The Easter message begins with the hopeful news that death has been overcome by life, that hatred has been overcome by love, and that sorrow has been overcome by joy.
The elements of the story involve women arriving at a garden tomb and finding it empty, but even better, meeting the risen Lord, the embodiment of life and love. Their lives are changed forever and so are the lives of many, many others who hear this remarkable news.
The resurrection narrative and message are vital for Christian people on this day to be sure. Easter is celebrated in countless languages and myriad cultures by Jesus’ followers throughout the globe.
However, the news is not for Christians only. It is for the cosmos, the world, and the universe and for all children, women, and men who draw breath. It is for all humanity because the reality and meaning of Easter is HOPE, and we, all of us, need and deserve hope.
The events leading up to Easter test hope. An innocent man is condemned by the authorities around him. He is betrayed, condemned, and executed.
It looks like the game is over. Both hope and love are seemingly obliterated, and a stone is rolled in front of the tomb’s entrance to seal the point.
And yet… hope bursts forth. Life wins. Love wins. Hope wins.
From the place of death emerges a new alpha point in the affirmation of hope for the world and for humanity. The resurrection message challenges the doom and gloom so often taken for granted in the world with hope and all of hope’s power to sustain, strengthen, and make things new.
An ancient Christian writer described faith in this way, “Faith is the assurance of things hoped for and the conviction of things not seen.” (Hebrews 11:1) At the very center of faith is hope, because hope draws us into the flow of life, possibility, and new beginning.
It acknowledges suffering and sadness, but courageously maintains that there is something more even if it isn’t immediately apparent or seen.
Still hope exists. That is what the earliest Easter morning visitors to the garden and tomb discovered, and that hope transformed and sustained them from that time on.
This Easter is an urgent moment for hope. There are abundant realities of sorrow, scorn, and separation all around us all the time.
Human beings are set against each other.
Wars threaten with vicious power.
Death takes millions in sickness, hunger, and violence.
Even in a society as affluent as our own, we worry about the present and future economically, politically, and socially (and admittedly, often things at face value don’t look so good.)
It is possible to give up and give in to despondent hopelessness. But hope breaks in. It breaks into the world, into the human soul, and into our lives.

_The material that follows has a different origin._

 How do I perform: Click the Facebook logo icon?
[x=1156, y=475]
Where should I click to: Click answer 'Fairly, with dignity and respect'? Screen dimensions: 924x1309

Even if it isn’t immediately visible to the eye, it is there. That is the life-giving, love-creating Easter news. We can hope, and hope will change the world.
This Easter Day we are invited to sense the hope that sustains us. We are invited to relish and take courage from the hope of life, of love, and of new beginnings.
Even if it is not seen at first glance, it is there… Easter hope, and that’s worth celebrating.